Irena Sendler is known as the female Schindler especially in her homeland of Poland. Irena, along with a vast network of resistance members, are responsible for saving 2,500 children from Nazi occupied Warsaw during World War II. Irena’s father was a doctor who passed away when Irena was a child but not before instilling the importance of social work in his young daughter. While the timeline of their meeting is unclear Irena met a Jewish young man named Adam and fell in love sometime in her teens. Unfortunately her Catholic faith and his early betrothal to a (Jewish) family friend put a damper on their blossoming love story. The two married other people but remained friends and, shortly before WWII broke out, they rekindled their romance as adults.
“Gandhi, who once said, “A small body of determined spirits fired by an unquenchable faith in their mission can alter the course of history.” Such were Irena and all her friends, and this is their story.
Irena was an outspoken advocate for social reform on her college campus, she was even kicked out of her Master’s program for her beliefs and actions, and eventually found herself doing social work professionally. Unfortunately her husband would have preferred a wife who stayed home and had babies which lead to the couple separating, although they didn’t divorce. From 1935 to 1943 Irena worked for the Department of Social Welfare and Public Health of the City of Warsaw which gave her a pass to go in and out of the Warsaw Ghetto. She used this access to conduct clandestine subterfuge against the Nazis including smuggling Typhus vaccine inside the Ghetto and smuggling Jewish children out. Irena and her continually growing nexus kept lists of the children they rescued on scraps of cigarette paper but only Irena knew the names and locations of each child. When she was captured and tortured the whole network was at risk of collapsing but Irena withstood the torture and never shared the location of the list.

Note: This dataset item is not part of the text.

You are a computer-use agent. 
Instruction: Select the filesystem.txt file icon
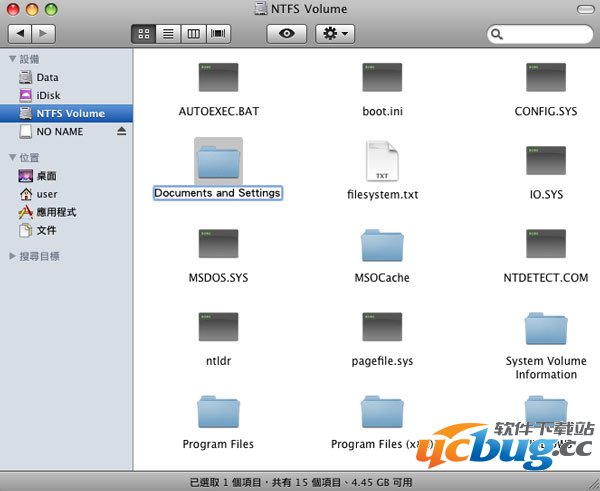click(x=382, y=160)
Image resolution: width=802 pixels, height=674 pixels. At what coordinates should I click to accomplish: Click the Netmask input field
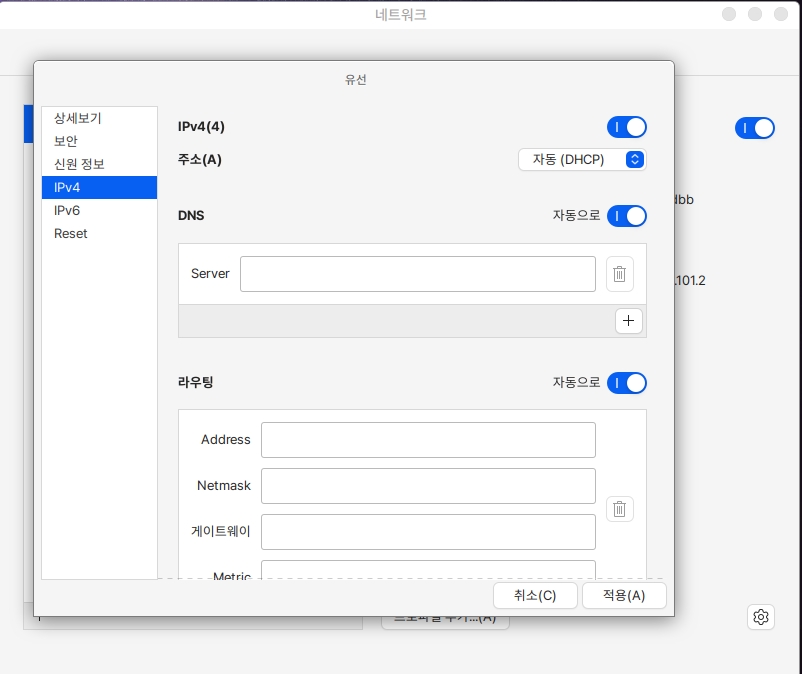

I enjoyed the approach Mazzeo took with this biography. There is no doubt that Irena and her friends, both the willing and the unwitting, were heroes who saves thousands of lives during the war but Irena is not written as an angel. Irena was blindly in love with a married Jewish man; she offered numerous times to use her connections to smuggle Adam out of the ghetto, offering to get his wife and mother out as well, but he always declined. While Irena’s pursuits were largely inspired by her love for children, and I believe her work would have continued even if Adam had allowed her to smuggle him into hiding somewhere, Mazzeo does not sugar coat her affair with a Adam as an equal contributor to her cause. For all her faults her moral compass is still a bit steadier than Schindler’s was and her results speak for themselves. Irena was a fascinating and flawed woman who should be given more recognition for her work.